🤖 AI Summary
In trajectory prediction, ignoring agent-specific response latency differences to motion events (e.g., sudden braking, turning) undermines causal fidelity and behavioral plausibility. This work is the first to explicitly model agents’ latency preferences and their stochasticity. We propose Reverberation Transform—inspired by acoustic reverberation—featuring learnable dual-reverberation kernels that separately characterize asynchronous delay distributions in the perception-to-processing and processing-to-action stages, while end-to-end integrating spatiotemporal interaction cues. Our method achieves state-of-the-art accuracy on multiple pedestrian and vehicle trajectory forecasting benchmarks.

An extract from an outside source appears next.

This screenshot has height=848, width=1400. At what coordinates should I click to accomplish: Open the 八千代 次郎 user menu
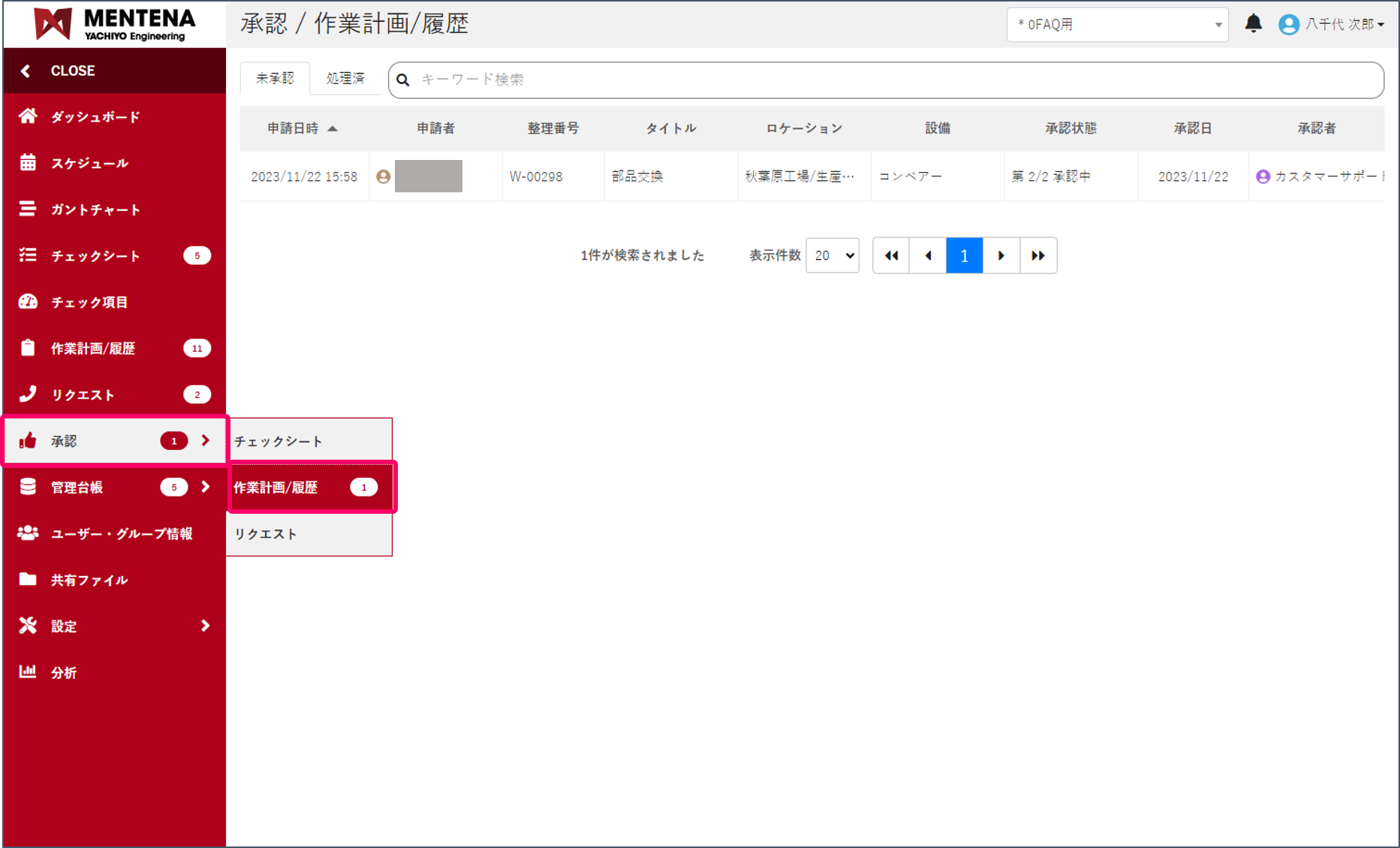pos(1333,25)

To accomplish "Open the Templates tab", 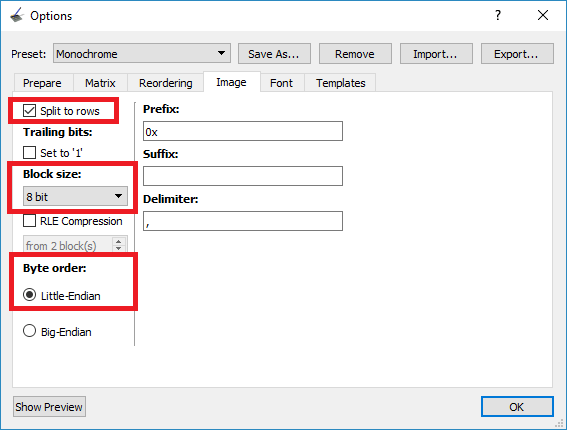I will tap(341, 83).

Crucially, the learned latency parameters exhibit cross-scenario and cross-agent interpretability, revealing systematic response-dynamics differences across agent categories (e.g., pedestrians vs. vehicles). This advances a causally grounded paradigm for trajectory prediction.
📝 Abstract
Bridging the past to the future, connecting agents both spatially and temporally, lies at the core of the trajectory prediction task. Despite great efforts, it remains challenging to explicitly learn and predict latencies, the temporal delays with which agents respond to different trajectory-changing events and adjust their future paths, whether on their own or interactively. Different agents may exhibit distinct latency preferences for noticing, processing, and reacting to any specific trajectory-changing event. The lack of consideration of such latencies may undermine the causal continuity of the forecasting system and also lead to implausible or unintended trajectories. Inspired by the reverberation curves in acoustics, we propose a new reverberation transform and the corresponding Reverberation (short for Rev) trajectory prediction model, which simulates and predicts different latency preferences of each agent as well as their stochasticity by using two explicit and learnable reverberation kernels, allowing for the controllable trajectory prediction based on these forecasted latencies. Experiments on multiple datasets, whether pedestrians or vehicles, demonstrate that Rev achieves competitive accuracy while revealing interpretable latency dynamics across agents and scenarios. Qualitative analyses further verify the properties of the proposed reverberation transform, highlighting its potential as a general latency modeling approach.